Brief:
Only the lines from the one containing "The width and height of the screenshot is (2200, 1068)." through the end of the data below are to be repeated, exactly as given, without pictures.

─── Records shown

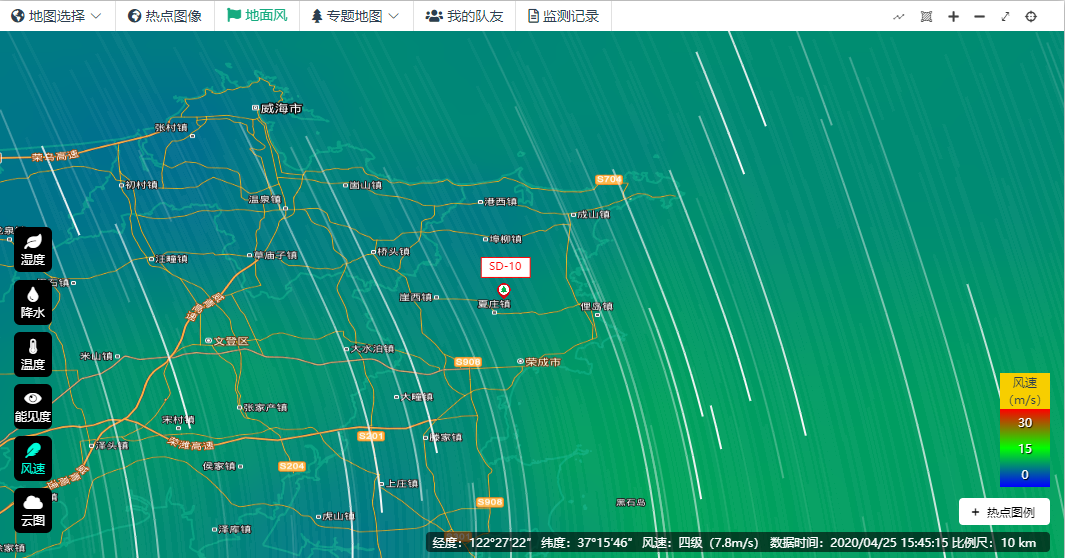Enable the 云图 cloud map layer
The width and height of the screenshot is (1065, 558).
(x=33, y=511)
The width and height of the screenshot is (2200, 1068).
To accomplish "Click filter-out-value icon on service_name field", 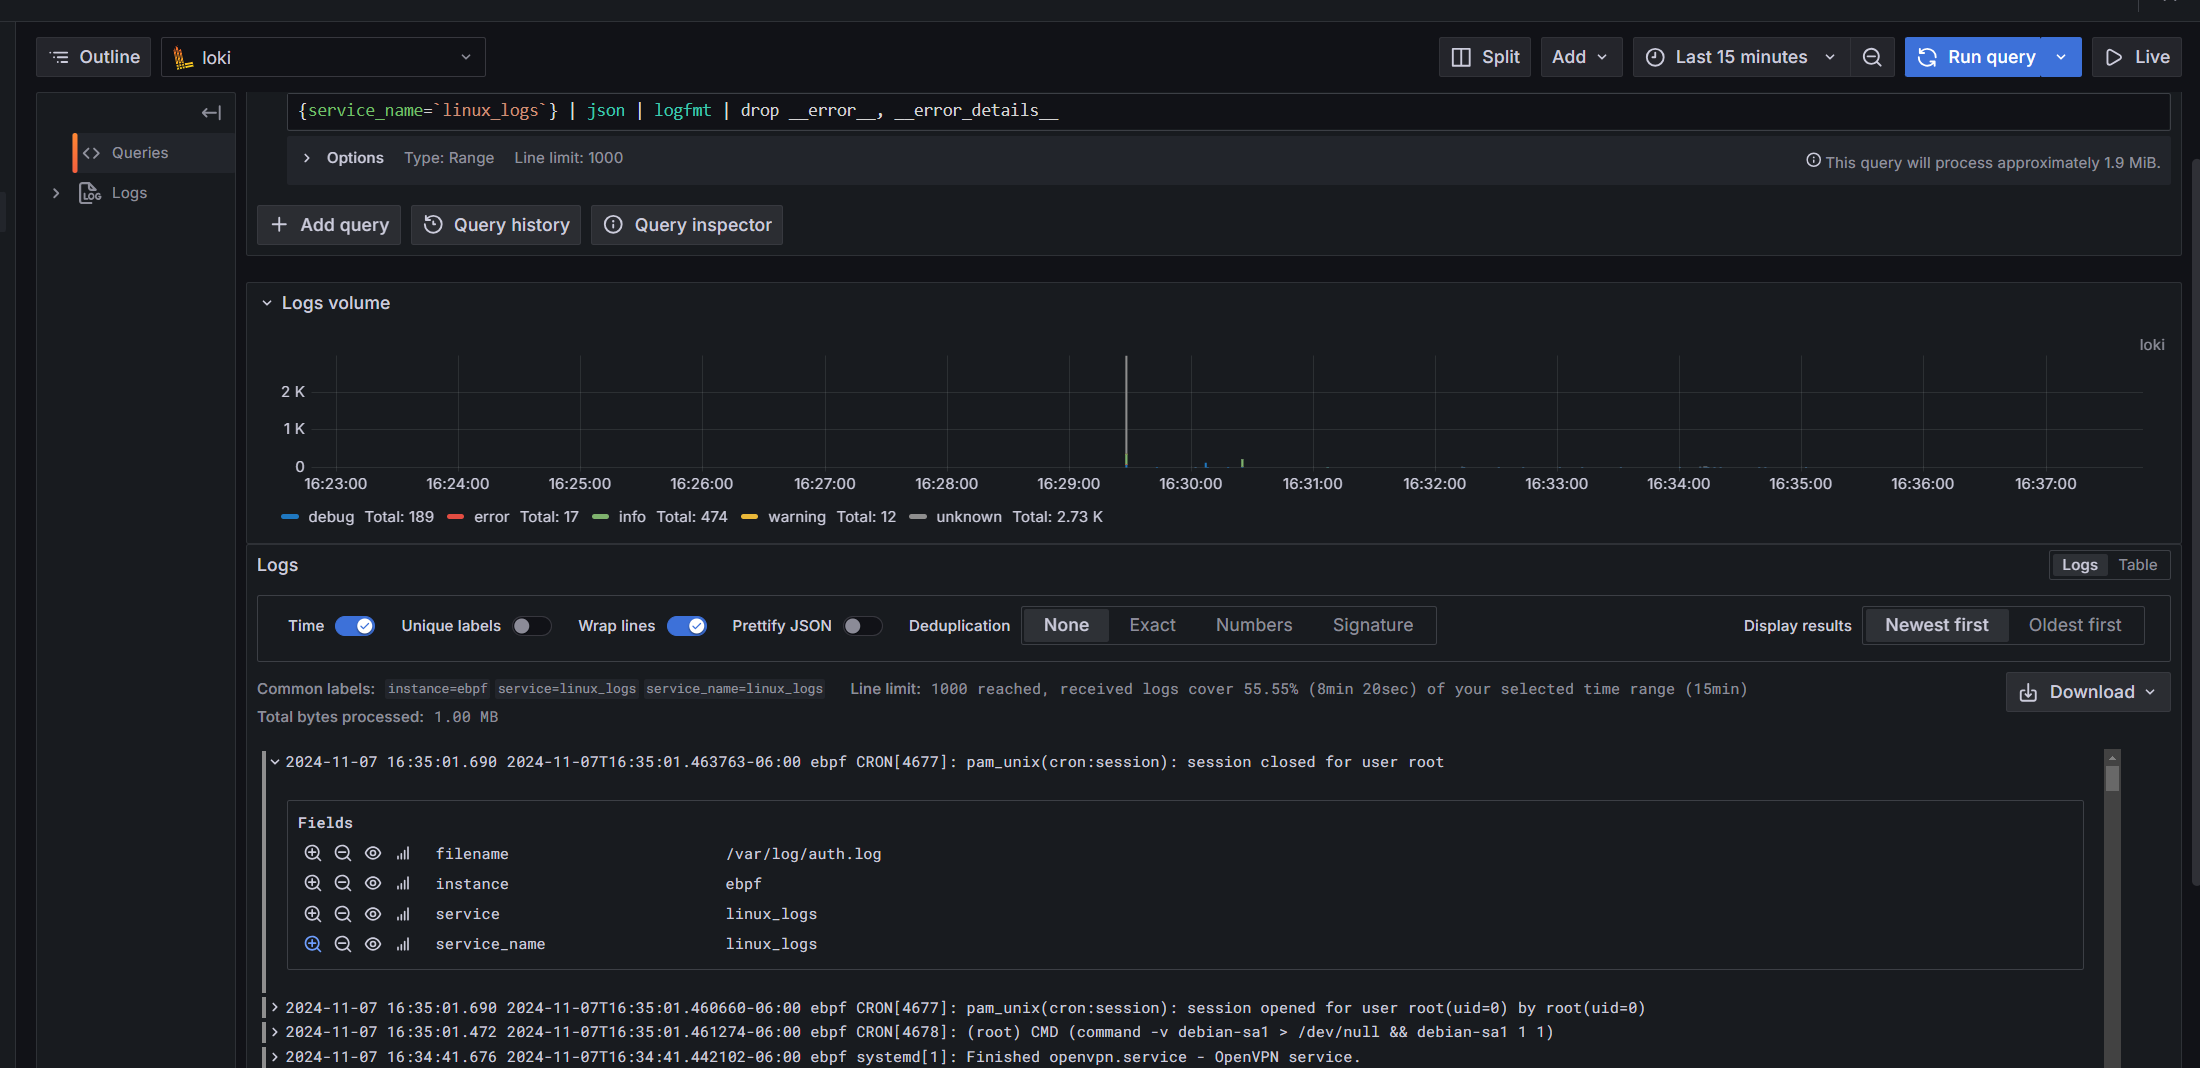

──────

Exercise solution:
The width and height of the screenshot is (2200, 1068).
To accomplish "Click filter-out-value icon on service_name field", 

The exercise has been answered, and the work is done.